Technologie

Un Suisse vise le marché des «cam girls»

Terpon, société fondée par le Fribourgeois Jean-Claude Artonne, développe des caméras destinées aux femmes dévoilant leurs charmes via Internet. Il espère que le fait de se concentrer sur le marché des «cam girls» lui permettra de rivaliser avec les géants du secteur

C’est un marché peu connu, mondial et en pleine expansion: celui des cam girls. Elles sont des dizaines de milliers, voire 200 000, affirmait récemment France Télévisions dans l’émission Envoyé spécial, à monnayer leurs charmes via Internet à des internautes du monde entier. Un Suisse a décidé de cibler cette clientèle. Basé à Fribourg, Jean-Claude Artonne a créé la société Terpon qui développe des caméras à destination de ces femmes – il y a aussi quelques hommes — qui proposent du sexe virtuel.

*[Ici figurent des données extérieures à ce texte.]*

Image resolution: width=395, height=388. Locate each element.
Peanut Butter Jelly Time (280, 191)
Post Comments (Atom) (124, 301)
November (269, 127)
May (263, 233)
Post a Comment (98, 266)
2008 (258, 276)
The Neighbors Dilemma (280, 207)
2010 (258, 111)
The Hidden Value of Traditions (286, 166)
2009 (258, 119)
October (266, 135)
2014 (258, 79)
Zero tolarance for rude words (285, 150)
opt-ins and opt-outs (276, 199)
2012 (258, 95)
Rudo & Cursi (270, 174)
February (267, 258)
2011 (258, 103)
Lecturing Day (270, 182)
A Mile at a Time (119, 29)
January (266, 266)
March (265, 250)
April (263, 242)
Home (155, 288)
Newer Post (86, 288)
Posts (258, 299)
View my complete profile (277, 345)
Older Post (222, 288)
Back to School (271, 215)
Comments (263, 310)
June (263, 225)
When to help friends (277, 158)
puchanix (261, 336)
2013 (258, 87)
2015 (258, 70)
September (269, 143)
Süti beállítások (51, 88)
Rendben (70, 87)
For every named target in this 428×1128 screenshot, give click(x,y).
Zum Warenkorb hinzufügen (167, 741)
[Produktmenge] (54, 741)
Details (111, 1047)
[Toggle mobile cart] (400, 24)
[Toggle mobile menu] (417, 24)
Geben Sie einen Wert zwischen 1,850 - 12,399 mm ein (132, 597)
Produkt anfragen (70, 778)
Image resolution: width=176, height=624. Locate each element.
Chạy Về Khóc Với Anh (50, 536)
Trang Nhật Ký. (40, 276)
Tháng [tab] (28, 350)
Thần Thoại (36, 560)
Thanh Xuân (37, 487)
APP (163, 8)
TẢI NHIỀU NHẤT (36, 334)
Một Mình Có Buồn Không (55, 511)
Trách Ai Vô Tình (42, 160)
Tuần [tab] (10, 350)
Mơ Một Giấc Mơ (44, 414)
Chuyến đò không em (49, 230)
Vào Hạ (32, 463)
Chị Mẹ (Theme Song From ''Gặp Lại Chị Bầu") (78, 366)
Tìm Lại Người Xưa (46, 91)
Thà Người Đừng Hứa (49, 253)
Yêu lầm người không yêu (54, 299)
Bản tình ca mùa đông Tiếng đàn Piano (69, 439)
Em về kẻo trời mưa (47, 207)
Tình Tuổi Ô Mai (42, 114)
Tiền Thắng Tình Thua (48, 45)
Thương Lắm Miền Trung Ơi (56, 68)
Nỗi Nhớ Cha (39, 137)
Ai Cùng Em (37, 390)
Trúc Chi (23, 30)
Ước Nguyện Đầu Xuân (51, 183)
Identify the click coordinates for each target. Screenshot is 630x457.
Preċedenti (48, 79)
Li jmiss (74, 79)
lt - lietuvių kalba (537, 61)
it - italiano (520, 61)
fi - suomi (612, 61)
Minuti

Ces jours, Terpon – qui a eu l’honneur, fin février, d’un article sur le site Techcrunch, spécialisé dans la technologie – commence à livrer un millier de caméras de nouvelle génération aux cam girls les plus influentes. «Notre but est qu’elles utilisent nos produits pour en faire ensuite la promotion, explique Jean-Claude Artonne. Le marché des cam girls se divise en quatre catégories: une dizaine de stars, qui gagnent chacune facilement plus d’un million de dollars par an, quelques centaines de modèles qui gagnent plusieurs centaines de milliers de dollars, plusieurs milliers de modèles qui peuvent percevoir jusqu’à 5000 dollars par mois, et une myriade d’amateurs qui gagnent quelques centaines de dollars par mois. Notre but est de trouver des cam girls qui deviennent en quelque sorte nos ambassadrices pour vendre ensuite nos casques de réalité virtuelle.»

Location plutôt qu’achat

Terpon propose deux caméras, baptisée Hermes et Artemis, dotées de deux objectifs. La première offre par exemple des images de 3072×1536 pixels, avec un angle de 200 degrés, avec 30 images par seconde. La société ne veut pas les vendre, mais les louer, au prix de 30 dollars (autant en francs) par mois. «C’est un peu comme un smartphone haut de gamme subventionné par un opérateur: le but est de démocratiser la caméra, sans que la cam girl ne doive débourser plusieurs centaines de dollars pour son achat», explique Jean-Claude Artonne. Selon l’entrepreneur, en Colombie, où le salaire moyen se situe entre 300 et 500 dollars par mois, et où vivent de nombreuses cam girls, la location d’une caméra haute définition est plus abordable que son achat.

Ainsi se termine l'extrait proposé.